It’s not easy making a sequel to a critically and commercially successful animated film. Just ask the Pixar guys, who fretted for months trying to make Toy Story 2 as awesome as the first. The team at Dreamworks hit it out of the park with the first Kung Fu Panda, and hoped that audiences would again be enamored with the lovable Po and his supporting cast of martial arts experts. To an extent, they succeeded, but this film didn’t quite live up to the high standards set by the first adventure.
Kung Fu Panda 2 starts, like its predecessor, with a bit of exposition by way of storytelling. A heartless, cruel and irreverent crane named Shen (voiced by the always entertaining Gary Oldman) returns to China to ascend the throne, and the only ones standing in his way are Po and the Furious Five. Lord Shen, rather than fighting them himself, invents gunpowder and fireworks as a way to destroy Kung Fu in China and become emperor. A soothsayer proclaims that “a black and white warrior” will eventually destroy Shen and his army, so, in classic Shakespearean fashion, Shen murders all of the pandas in China. Or so he thinks. We are suddenly transported to the present, where Shen and his diabolical device take over the city and imprison any who stand in his way. Cue Po and co, who just like that (literally like 12 minutes into the film) are on their way to save the day.
If you look closely, you will notice that this film is really a drink mixed with equal parts Harry Potter and Shakespeare’s Macbeth, substituting a bumbling animated panda as the Potter stand-in, and Lord Shen as the Macbeth character. Lord Shen is told that he will become king and rule the country, but soon after will be defeated by a powerful warrior. In Macbeth, it was “none of woman born” that posed a threat, so Macbeth figured he was safe. In Panda 2, Shen believes he has killed all of the pandas in China and has nothing to worry about, and like Macbeth, sets off on a path towards his own demise.
Po, like Harry Potter, has a link to this evil warlord, who murdered his parents before the story begins. And like Po, Harry Potter is drawn time and again to seek out the murderous villain and bring peace to himself and the country. The film’s lack of originality, however, does not count against Panda 2, for most of the children attending the film will have little knowledge of either, and those that know Harry Potter might overlook the plagiarism for a great looking, and funny, film.

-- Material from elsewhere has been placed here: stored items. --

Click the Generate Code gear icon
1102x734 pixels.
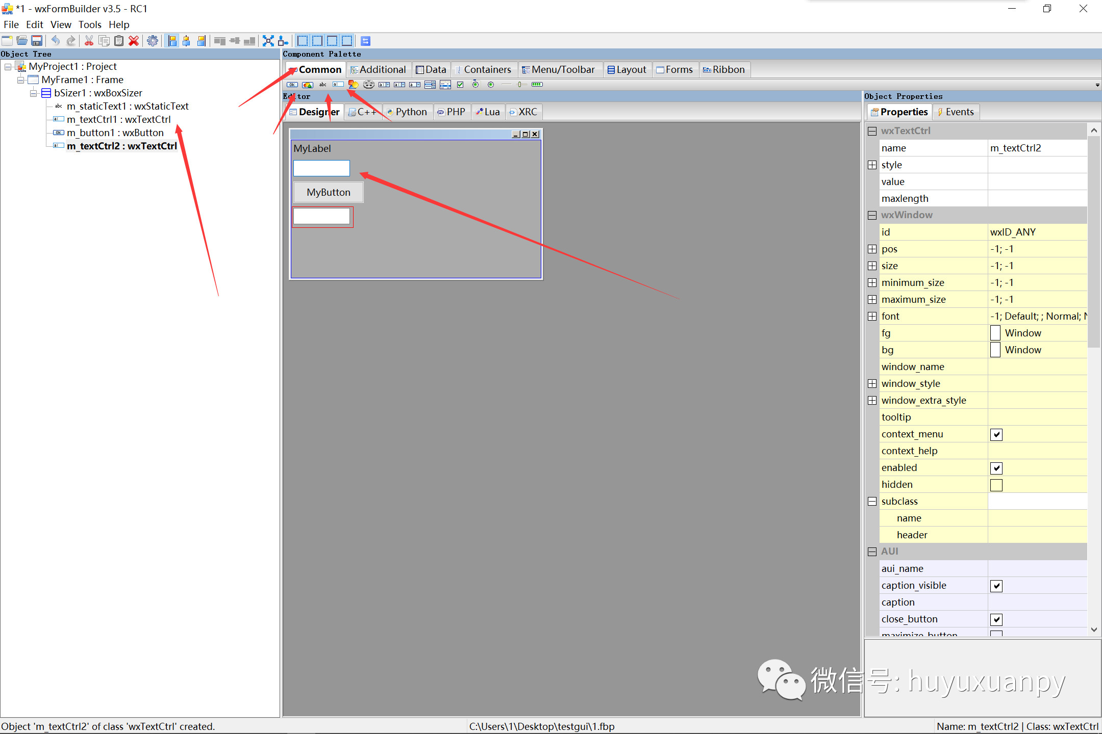coord(152,41)
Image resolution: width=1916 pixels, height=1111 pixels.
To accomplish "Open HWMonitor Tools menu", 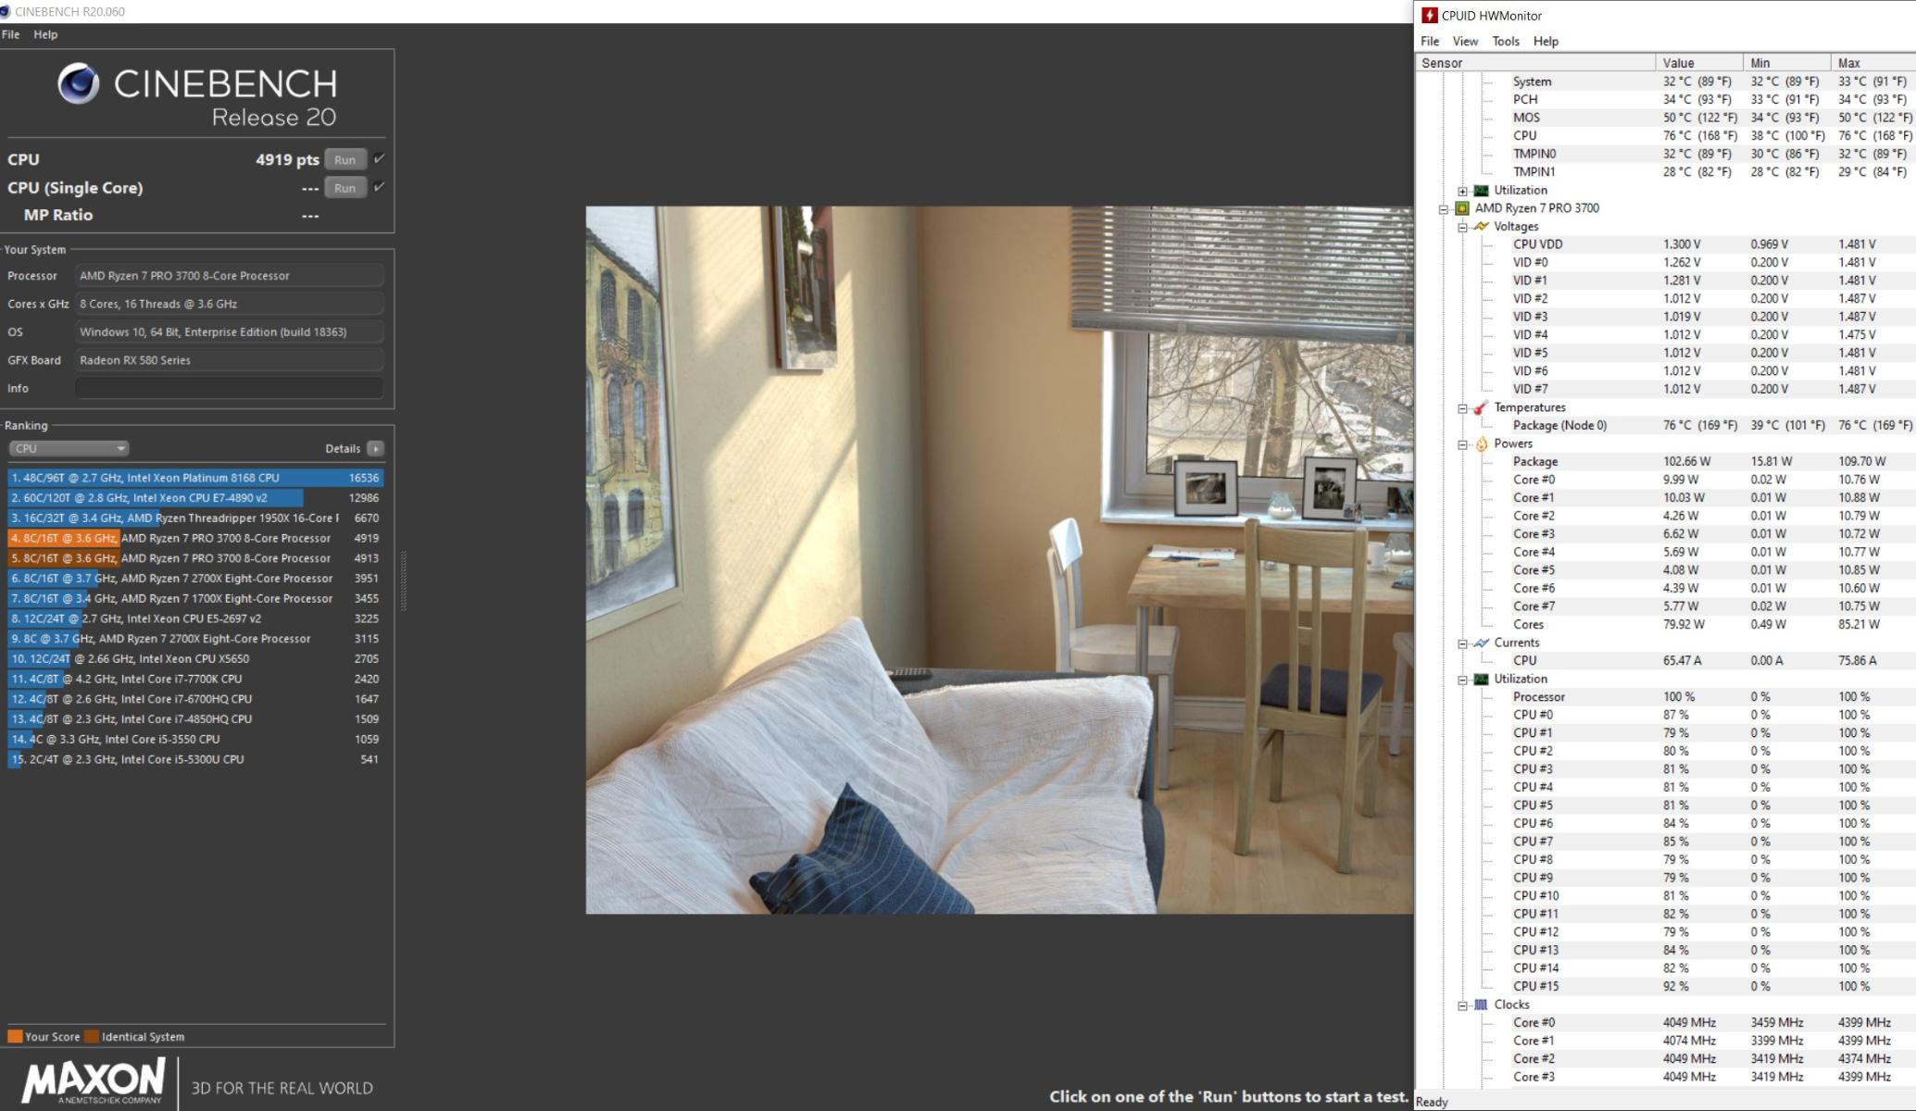I will point(1505,42).
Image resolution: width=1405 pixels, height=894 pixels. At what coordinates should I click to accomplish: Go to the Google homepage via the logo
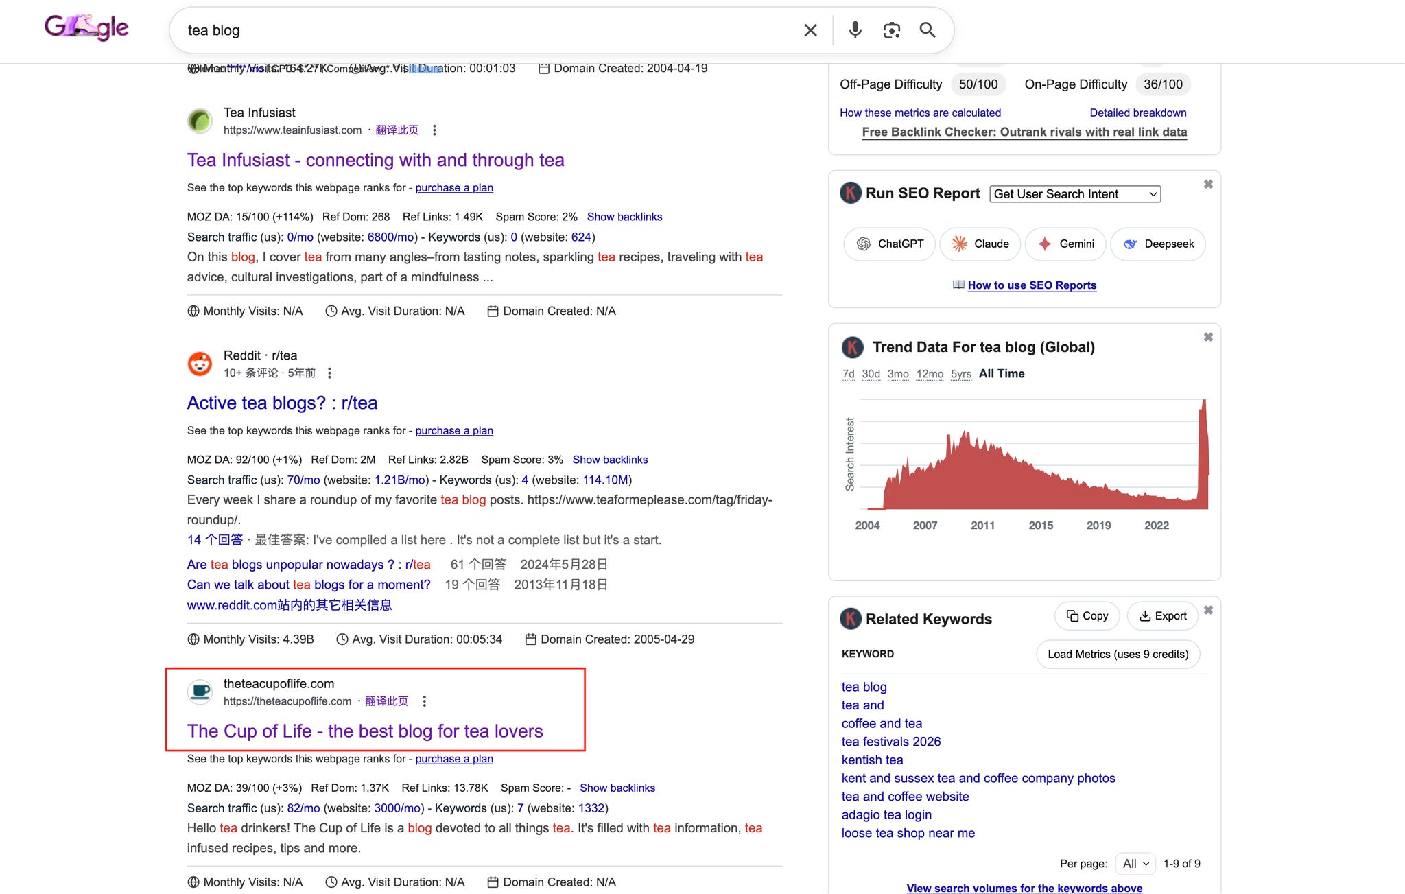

Gone from 2 is Oogway, the wise and surprisingly funny turtle who leads the Furious Five and their teacher Shifu in the first Panda. He didn’t take all of the humor with him, and in fact left a good helping of comedy noodle soup for the elite warriors of Seal Six. I mean, the Furious Five. More than once I found myself pleasantly surprised at the clever dialogue and comedic timing of Po and his gang, something rare in non-Pixar fare. The narrative structure and arc of 2 were not, however, as well developed as the first film, and thrust the main storyline into the forefront too early and for too long. The film is pretty straightforward and the audience isn’t left to fill in much, but as a movement to a more child-friendly viewing experience, it works. The basic formula is brief exposition, explanation of main characters, main plot line, end. This may work in the film’s favor; although the running time is nearly identical, 2 moves along at a much more brisk pace than the first. This should please anyone with a short attention span or, you know, kids. Knowing your audience is half the battle, half that Dreamworks is more than conscious of.
To their credit, Dreamworks has shown the ability to make glorious-looking 3D. The winding city streets and dense growth of rural China come alive with stunning depth, and the clarity and precision of the backdrops make this film special. It seems like just yesterday I toured Dreamworks, taking in an early sequence from the first Panda film (it was 2007), and the incredible effort that goes into a project like this is readily apparent. Thousands of man hours go into animating, coloring, and positioning the characters to make them appear lifelike, and although the details we have come to expect from Pixar (wet fur, the caress of a slight breeze) are absent, the film’s color palette and set design are subtle and effective. Although I cannot put this in the “must see it in theaters” category purely on the strength of the story, the stunning visuals on the big screen make 3D more necessity than luxury.
If you are looking for simple, straightforward, child-friendly fare, you could do a lot worse than this film. I found myself surprised by the strength of the first film, and wasn’t disappointed by the sequel. It lacked a certain je ne sais quoi; perhaps this was the fault of the endeavor itself (making a sequel at all). Some franchises should be left well enough alone, but Dreamworks felt these characters were strong enough to demand a sequel. Panda 2 did not fire on all cylinders, but fans of the first won’t feel cheated, and newcomers to the franchise (which may continue to a third film) will find the spectacle worth the price of admission.
Overall Score: 7.65 – Good. (7s are good, but not great. These films often have a stereotypical plot or are great movies that have a few minor flaws. Fans of this movie’s genre might love it, but others will still enjoy seeing it in theaters.)